Cash ISA holders could possibly make an extra £230k for retirement – are you one of them?
Investing your hard-earned money in a Lifetime ISA stocks and shares account, as opposed to a Lifetime ISA cash account, may be something Britons don’t want to neglect.
If holders of this account shift the money from their ISA to a stocks and shares ISA instead, they might have an extra £230,000 for retirement. According to AJ Bell’s analysis of the Barclay’s Equity Gilt Study, UK shares have returned 5% above inflation since 1899, while cash has returned 0.7 percent above inflation.
AJ Bell made it plain that they had no idea what returns will be in the next 20 or 30 years, which is typical of any investment.
Past performance does not guarantee future results.
However, there has been a significant difference in the amount you gain from shares versus cash during the last 100 years.
There are many different things that people might invest in, and not all of them are guaranteed to return a profit.

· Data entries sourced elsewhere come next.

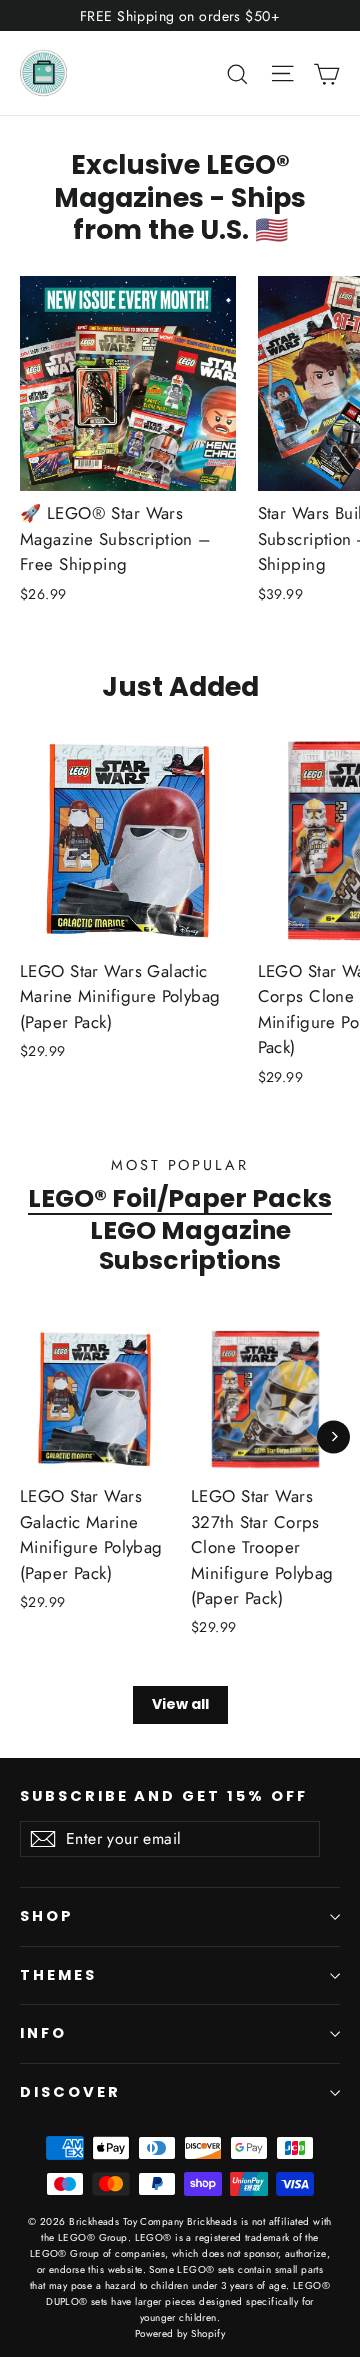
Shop (47, 1916)
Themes (58, 1975)
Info (43, 2033)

However, when addressing these figures in general, Andy Webb of the Cash Chats Podcast provided an example of what it would be like for someone who wants to begin investing right away.
“Broadly, based on these figures, a 30-year-old now paying the maximum £4,000 per year into the Lifetime ISA, up to the age of 50, which is the limit to pay into it, the amount of money they have in, plus the £1,000 they would have every year on that four thousand, up to the age of 50, the amount of money they have in, plus the £1,000 they would have every year on that four thousand,
“They’d have a pot worth £174,706 if they kept it in cash.
“This is predicated on interest rates that are higher than inflation.
“However, if they had invested it in stocks and shares, that same pot of money would have grown to £404,874 over the 30 years from when they first started investing to when they claim it at 60.
“Wow, that’s huge. That’s a difference of £230,000.
“It definitely demonstrates the value of long-term investing.”
According to the research, 60% of persons who utilized the Lifetime ISA for retirement purposes had it in cash.
Because lifetime ISAs cannot be opened once a person reaches the age of 40, there is still time to save for retirement as long as it is done before then.
When it comes to investing, the “Brinkwire Summary News” is a good place to start.